John Stormer was born in Altoona, Pennsylvania, attended Pennsylvania State University and graduated from California's San Jose State University after the Korean War. During the war, he served as an Air Force editor and historian. He is a member of the American Legion and the Council For National Policy. Stormer has served on the Missouri Republican State Committee and was state chairman of the Missouri Federation of Young Republicans (1962–64). His further involvement in politics led him to be a member of the Missouri delegation to the Republican Convention which nominated Barry Goldwater in 1964. He has honorary degrees from Manahath School of Theology (1965) and Shelton College (1976). He joined the John Birch Society.
Stormer visited Vietnam twice, first in 1965, and has toured many other world trouble spots on fact-finding missions.
With his wife, Elizabeth, Stormer has lived in Florissant, Missouri for the last 35 years.

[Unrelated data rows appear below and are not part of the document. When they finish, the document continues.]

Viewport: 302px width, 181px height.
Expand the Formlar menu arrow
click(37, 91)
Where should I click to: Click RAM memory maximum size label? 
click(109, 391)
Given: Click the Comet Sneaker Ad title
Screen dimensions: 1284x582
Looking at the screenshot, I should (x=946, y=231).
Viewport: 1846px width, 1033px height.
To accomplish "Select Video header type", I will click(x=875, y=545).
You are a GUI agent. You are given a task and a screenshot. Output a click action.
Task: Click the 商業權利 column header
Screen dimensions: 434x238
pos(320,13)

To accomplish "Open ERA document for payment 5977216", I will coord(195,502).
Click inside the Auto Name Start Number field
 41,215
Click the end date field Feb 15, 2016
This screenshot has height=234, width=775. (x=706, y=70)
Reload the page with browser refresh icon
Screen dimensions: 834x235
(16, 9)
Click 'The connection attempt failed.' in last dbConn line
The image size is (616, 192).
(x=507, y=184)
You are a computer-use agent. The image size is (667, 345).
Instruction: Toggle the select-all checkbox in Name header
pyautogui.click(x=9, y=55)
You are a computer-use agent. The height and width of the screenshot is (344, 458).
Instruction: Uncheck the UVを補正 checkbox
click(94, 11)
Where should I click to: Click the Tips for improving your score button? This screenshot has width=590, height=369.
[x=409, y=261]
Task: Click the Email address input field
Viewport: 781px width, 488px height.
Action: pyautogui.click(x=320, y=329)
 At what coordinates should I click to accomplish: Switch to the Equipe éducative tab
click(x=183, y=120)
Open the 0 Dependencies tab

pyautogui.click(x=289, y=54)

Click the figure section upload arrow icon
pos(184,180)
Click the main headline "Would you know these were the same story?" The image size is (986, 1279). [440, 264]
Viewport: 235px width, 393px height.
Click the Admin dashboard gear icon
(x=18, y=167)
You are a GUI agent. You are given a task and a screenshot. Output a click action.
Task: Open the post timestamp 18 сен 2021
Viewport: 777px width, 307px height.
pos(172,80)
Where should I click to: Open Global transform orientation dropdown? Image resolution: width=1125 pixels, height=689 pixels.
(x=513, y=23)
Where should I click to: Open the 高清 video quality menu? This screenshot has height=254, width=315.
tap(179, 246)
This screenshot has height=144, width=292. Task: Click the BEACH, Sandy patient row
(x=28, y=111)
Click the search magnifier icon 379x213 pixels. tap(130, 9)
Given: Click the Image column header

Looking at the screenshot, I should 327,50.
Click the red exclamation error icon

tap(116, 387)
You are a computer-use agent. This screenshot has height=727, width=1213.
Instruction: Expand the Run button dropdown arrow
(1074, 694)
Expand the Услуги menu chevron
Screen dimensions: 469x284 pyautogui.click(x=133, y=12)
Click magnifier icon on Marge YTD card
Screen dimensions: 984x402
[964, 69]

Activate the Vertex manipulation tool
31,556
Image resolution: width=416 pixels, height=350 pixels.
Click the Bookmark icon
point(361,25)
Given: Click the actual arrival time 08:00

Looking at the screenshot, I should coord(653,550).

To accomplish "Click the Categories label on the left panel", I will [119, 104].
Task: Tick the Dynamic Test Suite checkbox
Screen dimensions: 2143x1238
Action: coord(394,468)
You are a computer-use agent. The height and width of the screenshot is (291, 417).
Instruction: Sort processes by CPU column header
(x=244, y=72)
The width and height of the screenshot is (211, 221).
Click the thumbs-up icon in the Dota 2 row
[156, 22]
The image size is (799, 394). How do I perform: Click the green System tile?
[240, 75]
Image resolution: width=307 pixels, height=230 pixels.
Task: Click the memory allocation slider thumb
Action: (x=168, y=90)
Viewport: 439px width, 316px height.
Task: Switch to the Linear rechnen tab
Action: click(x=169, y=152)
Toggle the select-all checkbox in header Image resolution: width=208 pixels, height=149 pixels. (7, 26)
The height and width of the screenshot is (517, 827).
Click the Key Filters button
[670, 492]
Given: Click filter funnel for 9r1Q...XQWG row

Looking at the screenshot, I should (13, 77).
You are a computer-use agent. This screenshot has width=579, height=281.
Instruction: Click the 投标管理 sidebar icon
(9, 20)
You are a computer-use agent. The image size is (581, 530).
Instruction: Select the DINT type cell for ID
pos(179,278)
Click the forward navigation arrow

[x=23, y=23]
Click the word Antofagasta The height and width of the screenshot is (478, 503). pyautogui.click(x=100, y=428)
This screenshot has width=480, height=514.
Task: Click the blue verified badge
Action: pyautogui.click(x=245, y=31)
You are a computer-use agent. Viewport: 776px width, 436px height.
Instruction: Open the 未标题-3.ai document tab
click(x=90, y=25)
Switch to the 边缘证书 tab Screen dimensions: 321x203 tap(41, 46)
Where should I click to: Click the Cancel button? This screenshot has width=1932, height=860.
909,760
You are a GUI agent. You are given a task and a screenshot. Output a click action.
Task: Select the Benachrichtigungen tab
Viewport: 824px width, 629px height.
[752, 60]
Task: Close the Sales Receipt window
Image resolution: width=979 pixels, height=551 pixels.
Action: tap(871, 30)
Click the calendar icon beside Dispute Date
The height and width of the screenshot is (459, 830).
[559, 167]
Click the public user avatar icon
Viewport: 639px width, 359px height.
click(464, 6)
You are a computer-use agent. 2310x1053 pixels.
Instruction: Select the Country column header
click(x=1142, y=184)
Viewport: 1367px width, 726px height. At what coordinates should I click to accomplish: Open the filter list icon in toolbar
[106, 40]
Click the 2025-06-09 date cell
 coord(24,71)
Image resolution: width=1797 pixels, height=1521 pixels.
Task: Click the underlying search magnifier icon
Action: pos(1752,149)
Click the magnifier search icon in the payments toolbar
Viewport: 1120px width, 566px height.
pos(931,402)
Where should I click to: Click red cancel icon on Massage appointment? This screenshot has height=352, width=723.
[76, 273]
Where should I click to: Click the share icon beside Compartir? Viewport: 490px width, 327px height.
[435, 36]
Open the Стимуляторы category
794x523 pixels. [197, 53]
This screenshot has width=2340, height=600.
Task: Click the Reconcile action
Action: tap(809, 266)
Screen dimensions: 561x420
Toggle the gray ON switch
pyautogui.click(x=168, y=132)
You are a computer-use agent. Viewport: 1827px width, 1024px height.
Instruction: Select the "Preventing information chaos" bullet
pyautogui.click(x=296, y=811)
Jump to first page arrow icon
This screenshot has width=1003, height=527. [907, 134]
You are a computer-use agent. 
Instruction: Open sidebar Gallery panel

In the 1950s, John Stormer became disillusioned with the political candidates and philosophies that he was asked to support. In 1962, he left his career as editor and general manager of a leading electrical magazine to begin an intensive study of communism. With what he learned, he wrote the book None Dare Call It Treason which he claims has sold seven million copies, although the book never appeared on any best seller lists. The book argued that the United States was losing the Cold War because it had been heavily infiltrated by Communist subversives.
The title of the book is derived from an epigram of Sir John Harrington. "Treason doth never prosper. What's the reason? Why if it prosper, none dare call it treason."
In his book, None Dare Call It Treason...25 Years Later, he again wrote of what he considered the cultural manipulation in American society and warned of the alleged designs of the Fabian Society and their agenda of democratic socialism. Writing in 1989 he also argued that Perestroika and Glasnost were merely Soviet propaganda tools.
His more recent book, None Dare Call It Education, while having a slant towards Republican politics and evangelicalism, contains an array of statistics demonstrating the failure of American public schools to perform their stated mission.